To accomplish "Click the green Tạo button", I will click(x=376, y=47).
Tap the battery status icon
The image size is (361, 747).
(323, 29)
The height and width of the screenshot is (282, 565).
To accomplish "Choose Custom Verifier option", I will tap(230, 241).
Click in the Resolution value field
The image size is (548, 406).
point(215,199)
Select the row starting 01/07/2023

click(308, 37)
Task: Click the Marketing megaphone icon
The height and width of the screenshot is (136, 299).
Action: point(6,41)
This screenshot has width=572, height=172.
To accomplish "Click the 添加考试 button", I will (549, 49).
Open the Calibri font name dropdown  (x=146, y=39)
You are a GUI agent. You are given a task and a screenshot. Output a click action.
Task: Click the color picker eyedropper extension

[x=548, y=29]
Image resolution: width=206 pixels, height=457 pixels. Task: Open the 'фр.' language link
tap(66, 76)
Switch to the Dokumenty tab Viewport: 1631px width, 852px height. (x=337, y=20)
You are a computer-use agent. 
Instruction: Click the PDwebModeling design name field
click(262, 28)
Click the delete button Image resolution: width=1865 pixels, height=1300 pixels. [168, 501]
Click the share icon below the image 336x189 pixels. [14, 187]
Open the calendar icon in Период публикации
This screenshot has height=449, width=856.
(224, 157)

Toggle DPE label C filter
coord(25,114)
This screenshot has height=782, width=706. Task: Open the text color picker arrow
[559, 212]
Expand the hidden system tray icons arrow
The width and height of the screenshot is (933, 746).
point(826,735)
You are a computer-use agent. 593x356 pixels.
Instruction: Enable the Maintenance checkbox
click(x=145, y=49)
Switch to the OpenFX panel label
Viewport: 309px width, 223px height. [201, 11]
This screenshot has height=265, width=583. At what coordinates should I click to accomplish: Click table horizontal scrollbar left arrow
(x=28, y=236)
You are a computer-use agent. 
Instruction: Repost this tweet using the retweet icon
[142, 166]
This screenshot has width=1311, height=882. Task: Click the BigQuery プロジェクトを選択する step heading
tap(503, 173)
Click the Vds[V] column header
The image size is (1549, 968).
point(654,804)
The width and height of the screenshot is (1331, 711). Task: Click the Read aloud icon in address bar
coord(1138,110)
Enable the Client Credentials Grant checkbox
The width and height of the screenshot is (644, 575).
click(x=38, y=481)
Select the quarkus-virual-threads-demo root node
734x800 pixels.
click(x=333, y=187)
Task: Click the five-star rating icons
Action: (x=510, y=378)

## Task requirements
Return every line of the material above, unchanged in wording, spacing, and order.

## Solution
To accomplish "Click the green Tạo button", I will click(x=376, y=47).
Tap the battery status icon
The image size is (361, 747).
(323, 29)
The height and width of the screenshot is (282, 565).
To accomplish "Choose Custom Verifier option", I will tap(230, 241).
Click in the Resolution value field
The image size is (548, 406).
point(215,199)
Select the row starting 01/07/2023

click(308, 37)
Task: Click the Marketing megaphone icon
The height and width of the screenshot is (136, 299).
Action: point(6,41)
This screenshot has width=572, height=172.
To accomplish "Click the 添加考试 button", I will (549, 49).
Open the Calibri font name dropdown  (x=146, y=39)
You are a GUI agent. You are given a task and a screenshot. Output a click action.
Task: Click the color picker eyedropper extension

[x=548, y=29]
Image resolution: width=206 pixels, height=457 pixels. Task: Open the 'фр.' language link
tap(66, 76)
Switch to the Dokumenty tab Viewport: 1631px width, 852px height. (x=337, y=20)
You are a computer-use agent. 
Instruction: Click the PDwebModeling design name field
click(262, 28)
Click the delete button Image resolution: width=1865 pixels, height=1300 pixels. [168, 501]
Click the share icon below the image 336x189 pixels. [14, 187]
Open the calendar icon in Период публикации
This screenshot has height=449, width=856.
(224, 157)

Toggle DPE label C filter
coord(25,114)
This screenshot has height=782, width=706. Task: Open the text color picker arrow
[559, 212]
Expand the hidden system tray icons arrow
The width and height of the screenshot is (933, 746).
point(826,735)
You are a computer-use agent. 593x356 pixels.
Instruction: Enable the Maintenance checkbox
click(x=145, y=49)
Switch to the OpenFX panel label
Viewport: 309px width, 223px height. [201, 11]
This screenshot has height=265, width=583. At what coordinates should I click to accomplish: Click table horizontal scrollbar left arrow
(x=28, y=236)
You are a computer-use agent. 
Instruction: Repost this tweet using the retweet icon
[142, 166]
This screenshot has width=1311, height=882. Task: Click the BigQuery プロジェクトを選択する step heading
tap(503, 173)
Click the Vds[V] column header
The image size is (1549, 968).
point(654,804)
The width and height of the screenshot is (1331, 711). Task: Click the Read aloud icon in address bar
coord(1138,110)
Enable the Client Credentials Grant checkbox
The width and height of the screenshot is (644, 575).
click(x=38, y=481)
Select the quarkus-virual-threads-demo root node
734x800 pixels.
click(x=333, y=187)
Task: Click the five-star rating icons
Action: (x=510, y=378)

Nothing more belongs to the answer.